He has barely slept in the last week. Ever since the killer tsunami hit the Nagapattinam coastal areas, District Collector M Veera Shanmugha Moni has been on the move. As the administrator of the worst affected district in the country, Moni has the most difficult job at hand: managing the aftermath of a huge tragedy.
Even a week after the disaster, its tragic aftereffects are continuing. On Sunday, rescue and relief personnel pulled out nearly 100 decomposed dead bodies from across Nagapattinam coast. The official tsunami death toll in Nagapattinam stands at 6,200.
The tsunami has hit more than 80 percent of the 1.4 million population of Nagapattinam that has a 200-kilometer long coastal area.
In an interview with Deputy Managing Editor George Iype, Moni describes how he is trying to restore normalcy in the most ravaged Nagapattinam coastal areas.
How extensive is the tsunami damage in Nagapattinam?
Nagapattinam bore the biggest brunt of the waves. The sea water had entered most of the fishermen's villages across the district. The tragedy is still continuing in our district because we are getting more bodies everyday. We are continuing to remove debris from many coastal villages like Akkaraipettai, Kallar, Keechankuppam, Pudupattinam, Tharangampadi, Pazhayar, Nagore, Velankanni and Naluvedapathi. The army, police, and voluntary and sanitary workers are searching for bodies under the debris. We are still assessing the economic damage. Our attention now is to rehabilitate and resettle the thousands of villagers who have lost their homes, dear and near ones.
How are the relief operations going on?
The relief operations are in full swing. We have embarked on the biggest ever relief operation here. Some 90,000 people have been accommodated in the 98 relief camps we have opened across the 200-kilometre coastal belt. Most of these relief camps are in schools. Food, medicines and clothes have been provided to the survivors. We are going to provide two sets of uniforms and textbooks to school students up to standard XII in the coastal villages.
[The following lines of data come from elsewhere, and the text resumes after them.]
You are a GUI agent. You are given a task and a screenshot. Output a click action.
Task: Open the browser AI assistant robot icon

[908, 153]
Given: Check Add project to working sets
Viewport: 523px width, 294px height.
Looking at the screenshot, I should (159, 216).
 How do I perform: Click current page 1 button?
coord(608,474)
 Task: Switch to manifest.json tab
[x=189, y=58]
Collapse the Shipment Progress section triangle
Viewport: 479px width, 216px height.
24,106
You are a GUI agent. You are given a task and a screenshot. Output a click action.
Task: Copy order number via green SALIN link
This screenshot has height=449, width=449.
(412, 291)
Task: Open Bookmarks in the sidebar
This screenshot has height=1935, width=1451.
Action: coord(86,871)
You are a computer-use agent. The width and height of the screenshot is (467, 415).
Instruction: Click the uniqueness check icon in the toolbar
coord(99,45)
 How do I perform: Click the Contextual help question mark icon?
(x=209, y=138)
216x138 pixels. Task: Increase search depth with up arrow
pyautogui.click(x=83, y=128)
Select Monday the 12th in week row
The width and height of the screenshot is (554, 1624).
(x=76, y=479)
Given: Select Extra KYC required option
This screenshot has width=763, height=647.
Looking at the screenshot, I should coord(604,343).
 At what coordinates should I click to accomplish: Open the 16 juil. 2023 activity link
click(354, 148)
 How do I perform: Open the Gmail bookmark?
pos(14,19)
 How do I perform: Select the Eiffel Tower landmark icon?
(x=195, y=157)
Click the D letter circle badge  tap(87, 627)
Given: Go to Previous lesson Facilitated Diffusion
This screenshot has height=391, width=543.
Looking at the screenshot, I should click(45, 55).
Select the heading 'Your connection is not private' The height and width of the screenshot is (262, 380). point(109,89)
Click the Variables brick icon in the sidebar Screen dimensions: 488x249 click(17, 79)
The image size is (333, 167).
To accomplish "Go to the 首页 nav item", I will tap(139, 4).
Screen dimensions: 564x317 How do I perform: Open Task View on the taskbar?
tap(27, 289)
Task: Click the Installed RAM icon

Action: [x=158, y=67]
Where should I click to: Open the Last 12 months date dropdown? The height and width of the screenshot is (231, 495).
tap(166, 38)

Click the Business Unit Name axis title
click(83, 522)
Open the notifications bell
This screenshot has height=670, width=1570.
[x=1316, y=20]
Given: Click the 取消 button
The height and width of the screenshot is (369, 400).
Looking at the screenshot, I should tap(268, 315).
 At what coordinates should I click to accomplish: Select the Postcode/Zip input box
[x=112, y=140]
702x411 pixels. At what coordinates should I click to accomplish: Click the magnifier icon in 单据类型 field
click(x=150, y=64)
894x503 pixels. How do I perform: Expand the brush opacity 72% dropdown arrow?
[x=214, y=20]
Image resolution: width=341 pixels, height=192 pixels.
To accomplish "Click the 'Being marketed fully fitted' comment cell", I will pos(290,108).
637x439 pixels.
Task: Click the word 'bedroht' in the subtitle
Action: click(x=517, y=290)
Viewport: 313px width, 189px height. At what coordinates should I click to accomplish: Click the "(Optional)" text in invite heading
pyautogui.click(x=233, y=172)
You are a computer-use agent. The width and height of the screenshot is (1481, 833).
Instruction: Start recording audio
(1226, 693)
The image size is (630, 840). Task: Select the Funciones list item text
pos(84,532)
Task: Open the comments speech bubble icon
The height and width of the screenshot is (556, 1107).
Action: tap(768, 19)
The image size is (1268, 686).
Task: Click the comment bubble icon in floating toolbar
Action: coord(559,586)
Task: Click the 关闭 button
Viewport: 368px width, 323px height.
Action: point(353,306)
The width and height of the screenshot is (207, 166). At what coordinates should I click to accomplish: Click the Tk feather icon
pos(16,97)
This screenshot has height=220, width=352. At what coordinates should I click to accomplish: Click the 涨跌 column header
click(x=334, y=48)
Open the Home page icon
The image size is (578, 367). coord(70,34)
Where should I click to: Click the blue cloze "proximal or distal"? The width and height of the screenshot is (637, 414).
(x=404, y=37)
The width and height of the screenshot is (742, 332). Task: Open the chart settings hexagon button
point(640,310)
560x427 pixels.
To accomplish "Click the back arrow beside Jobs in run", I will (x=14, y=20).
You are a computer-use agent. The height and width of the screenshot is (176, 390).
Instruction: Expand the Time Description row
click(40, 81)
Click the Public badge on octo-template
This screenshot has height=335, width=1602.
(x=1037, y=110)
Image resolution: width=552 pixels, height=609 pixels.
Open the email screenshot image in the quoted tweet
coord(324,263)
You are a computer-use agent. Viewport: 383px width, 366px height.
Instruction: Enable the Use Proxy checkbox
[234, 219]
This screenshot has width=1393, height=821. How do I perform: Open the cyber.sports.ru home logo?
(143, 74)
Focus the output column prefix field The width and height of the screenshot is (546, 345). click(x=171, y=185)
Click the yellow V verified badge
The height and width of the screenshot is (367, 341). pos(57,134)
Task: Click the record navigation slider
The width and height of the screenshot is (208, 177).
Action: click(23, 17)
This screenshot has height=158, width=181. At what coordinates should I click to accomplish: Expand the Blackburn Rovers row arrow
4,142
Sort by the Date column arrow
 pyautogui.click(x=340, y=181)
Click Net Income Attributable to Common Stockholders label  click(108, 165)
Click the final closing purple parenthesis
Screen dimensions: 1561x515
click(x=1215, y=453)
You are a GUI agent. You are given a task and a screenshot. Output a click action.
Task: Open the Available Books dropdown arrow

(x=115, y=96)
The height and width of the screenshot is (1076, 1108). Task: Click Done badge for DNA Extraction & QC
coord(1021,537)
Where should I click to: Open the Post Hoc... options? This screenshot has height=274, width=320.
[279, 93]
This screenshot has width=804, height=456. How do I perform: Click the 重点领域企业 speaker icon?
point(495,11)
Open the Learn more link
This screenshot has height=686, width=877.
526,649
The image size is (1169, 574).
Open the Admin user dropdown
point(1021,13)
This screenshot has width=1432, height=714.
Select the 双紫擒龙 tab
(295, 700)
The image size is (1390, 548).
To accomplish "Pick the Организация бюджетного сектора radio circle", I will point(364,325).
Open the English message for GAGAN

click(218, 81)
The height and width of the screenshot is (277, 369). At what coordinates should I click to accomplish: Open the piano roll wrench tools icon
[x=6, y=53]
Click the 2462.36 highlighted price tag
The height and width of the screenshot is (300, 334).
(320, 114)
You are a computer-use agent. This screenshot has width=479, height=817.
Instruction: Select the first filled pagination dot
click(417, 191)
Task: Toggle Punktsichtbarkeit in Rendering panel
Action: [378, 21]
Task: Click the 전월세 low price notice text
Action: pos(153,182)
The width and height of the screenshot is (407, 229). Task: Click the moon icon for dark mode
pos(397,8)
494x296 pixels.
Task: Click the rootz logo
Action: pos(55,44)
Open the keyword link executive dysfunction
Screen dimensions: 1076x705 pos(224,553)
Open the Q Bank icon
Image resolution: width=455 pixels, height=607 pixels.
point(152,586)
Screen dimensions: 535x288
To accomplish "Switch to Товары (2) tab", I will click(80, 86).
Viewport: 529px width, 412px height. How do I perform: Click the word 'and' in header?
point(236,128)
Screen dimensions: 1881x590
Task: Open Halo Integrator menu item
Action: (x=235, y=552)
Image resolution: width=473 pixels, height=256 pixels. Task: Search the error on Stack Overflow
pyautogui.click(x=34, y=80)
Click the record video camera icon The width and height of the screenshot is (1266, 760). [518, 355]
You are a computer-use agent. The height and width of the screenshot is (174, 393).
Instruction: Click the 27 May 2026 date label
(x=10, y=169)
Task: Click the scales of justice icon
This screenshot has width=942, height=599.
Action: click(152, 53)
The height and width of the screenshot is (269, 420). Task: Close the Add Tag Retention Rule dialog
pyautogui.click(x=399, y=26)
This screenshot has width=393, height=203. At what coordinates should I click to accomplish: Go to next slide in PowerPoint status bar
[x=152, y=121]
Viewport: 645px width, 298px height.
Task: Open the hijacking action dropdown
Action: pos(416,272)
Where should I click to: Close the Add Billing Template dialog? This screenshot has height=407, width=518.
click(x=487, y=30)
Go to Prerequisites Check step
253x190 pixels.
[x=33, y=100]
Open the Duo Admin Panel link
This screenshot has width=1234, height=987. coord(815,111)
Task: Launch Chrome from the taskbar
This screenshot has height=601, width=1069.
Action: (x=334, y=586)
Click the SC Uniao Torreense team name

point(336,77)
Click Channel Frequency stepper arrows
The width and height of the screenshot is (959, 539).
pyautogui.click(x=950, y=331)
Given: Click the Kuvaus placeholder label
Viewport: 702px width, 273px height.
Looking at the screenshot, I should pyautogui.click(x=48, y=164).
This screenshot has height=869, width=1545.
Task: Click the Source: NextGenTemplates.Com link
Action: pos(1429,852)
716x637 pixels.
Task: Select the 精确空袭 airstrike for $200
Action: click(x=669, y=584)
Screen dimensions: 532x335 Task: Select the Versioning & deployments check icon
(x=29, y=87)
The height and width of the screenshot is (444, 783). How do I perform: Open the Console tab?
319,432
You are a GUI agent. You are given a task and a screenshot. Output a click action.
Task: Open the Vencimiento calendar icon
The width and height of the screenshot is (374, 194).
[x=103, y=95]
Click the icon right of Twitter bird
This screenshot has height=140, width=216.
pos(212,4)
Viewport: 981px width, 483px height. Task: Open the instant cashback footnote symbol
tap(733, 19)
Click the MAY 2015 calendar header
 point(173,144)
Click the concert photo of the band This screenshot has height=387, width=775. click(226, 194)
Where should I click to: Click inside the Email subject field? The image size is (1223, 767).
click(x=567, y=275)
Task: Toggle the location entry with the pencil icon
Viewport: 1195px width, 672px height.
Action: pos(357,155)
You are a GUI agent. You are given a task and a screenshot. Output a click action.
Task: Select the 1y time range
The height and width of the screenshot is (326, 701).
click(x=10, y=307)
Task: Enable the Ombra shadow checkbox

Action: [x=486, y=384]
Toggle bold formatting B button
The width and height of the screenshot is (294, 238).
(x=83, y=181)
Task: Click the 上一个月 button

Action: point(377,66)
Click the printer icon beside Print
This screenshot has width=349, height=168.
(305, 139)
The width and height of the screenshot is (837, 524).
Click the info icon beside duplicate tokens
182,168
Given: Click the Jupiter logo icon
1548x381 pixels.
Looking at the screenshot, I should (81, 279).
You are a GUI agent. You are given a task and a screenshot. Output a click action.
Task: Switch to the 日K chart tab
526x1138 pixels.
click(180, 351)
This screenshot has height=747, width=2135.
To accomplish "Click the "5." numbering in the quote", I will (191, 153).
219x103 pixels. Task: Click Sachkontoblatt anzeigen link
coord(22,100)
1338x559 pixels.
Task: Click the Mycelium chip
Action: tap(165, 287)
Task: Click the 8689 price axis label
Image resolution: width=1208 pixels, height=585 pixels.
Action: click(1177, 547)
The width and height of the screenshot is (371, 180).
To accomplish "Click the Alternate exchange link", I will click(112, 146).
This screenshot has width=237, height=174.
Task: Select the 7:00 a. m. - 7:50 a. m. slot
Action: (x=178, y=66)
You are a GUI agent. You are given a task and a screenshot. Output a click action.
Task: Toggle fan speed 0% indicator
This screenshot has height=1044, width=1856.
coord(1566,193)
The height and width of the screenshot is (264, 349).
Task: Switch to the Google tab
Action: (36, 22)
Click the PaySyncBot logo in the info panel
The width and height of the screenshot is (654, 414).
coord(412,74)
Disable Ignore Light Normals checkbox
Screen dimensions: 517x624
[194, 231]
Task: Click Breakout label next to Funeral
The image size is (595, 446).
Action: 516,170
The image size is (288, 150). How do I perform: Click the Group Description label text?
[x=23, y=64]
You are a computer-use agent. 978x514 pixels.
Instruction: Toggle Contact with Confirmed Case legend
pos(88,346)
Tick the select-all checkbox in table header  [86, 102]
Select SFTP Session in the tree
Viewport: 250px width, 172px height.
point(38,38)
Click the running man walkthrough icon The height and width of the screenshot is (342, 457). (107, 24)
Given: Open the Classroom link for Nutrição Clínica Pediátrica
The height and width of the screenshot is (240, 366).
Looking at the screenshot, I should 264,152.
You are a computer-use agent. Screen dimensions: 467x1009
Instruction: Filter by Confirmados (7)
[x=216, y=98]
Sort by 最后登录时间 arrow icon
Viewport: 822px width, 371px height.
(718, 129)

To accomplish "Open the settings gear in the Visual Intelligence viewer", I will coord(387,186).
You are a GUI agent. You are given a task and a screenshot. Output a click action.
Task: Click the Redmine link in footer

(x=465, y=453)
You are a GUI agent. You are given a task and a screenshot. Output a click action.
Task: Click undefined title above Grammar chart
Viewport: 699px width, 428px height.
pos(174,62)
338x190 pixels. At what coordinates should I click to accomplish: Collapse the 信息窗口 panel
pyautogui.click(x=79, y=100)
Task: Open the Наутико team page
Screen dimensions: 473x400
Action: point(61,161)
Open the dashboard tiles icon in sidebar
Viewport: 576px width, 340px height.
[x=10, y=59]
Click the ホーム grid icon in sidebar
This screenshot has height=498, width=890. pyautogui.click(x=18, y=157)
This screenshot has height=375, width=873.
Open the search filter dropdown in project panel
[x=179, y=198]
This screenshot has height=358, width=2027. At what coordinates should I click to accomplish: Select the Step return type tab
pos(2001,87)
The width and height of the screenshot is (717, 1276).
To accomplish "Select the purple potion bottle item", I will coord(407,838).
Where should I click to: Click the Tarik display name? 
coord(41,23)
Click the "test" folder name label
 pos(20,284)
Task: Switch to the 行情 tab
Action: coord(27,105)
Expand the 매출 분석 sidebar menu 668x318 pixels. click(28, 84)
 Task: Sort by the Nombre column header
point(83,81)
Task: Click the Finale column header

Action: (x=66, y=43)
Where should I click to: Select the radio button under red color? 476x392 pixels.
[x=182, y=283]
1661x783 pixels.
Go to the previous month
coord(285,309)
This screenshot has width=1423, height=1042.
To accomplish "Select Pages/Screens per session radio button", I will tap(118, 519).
What happens now to the survivors?
We will resettle them. Many have lost their homes. Many of them depended on fishing; they have lost their nets, boats and everything. So we are carrying out detailed surveys to decide how we are going to rehabilitate and resettle the villagers. The sand has entered into the agricultural land of thousands of farmers. They have lost their crops. Bringing back the villages to normalcy is not going to be easy. It is a huge task, but we are on it.
We have set up 11 committees that are headed by ministers and chairmen of several boards along with 10 senior IAS officers. These committees have taken charge of relief operations in all the villages affected by the tsunami. We have taken urgent steps to route the relief materials received from several parts of the state through the district administration. We want all the relief materials be routed through the administration to ensure transparency and efficiency.
There have been reports of epidemics in the district.
No cases of epidemics have been reported so far. We have deployed hundreds of medical personnel across the district to ensure proper medical care for the survivors. Sanitary workers had been deployed to dispose of garbage and also old clothes, which were received as relief material but found discarded in several places in the district.
What is the biggest problem now you face?
Everything has been the biggest problem ever since the tragedy hit us. We are trying to cope with it and manage it effectively.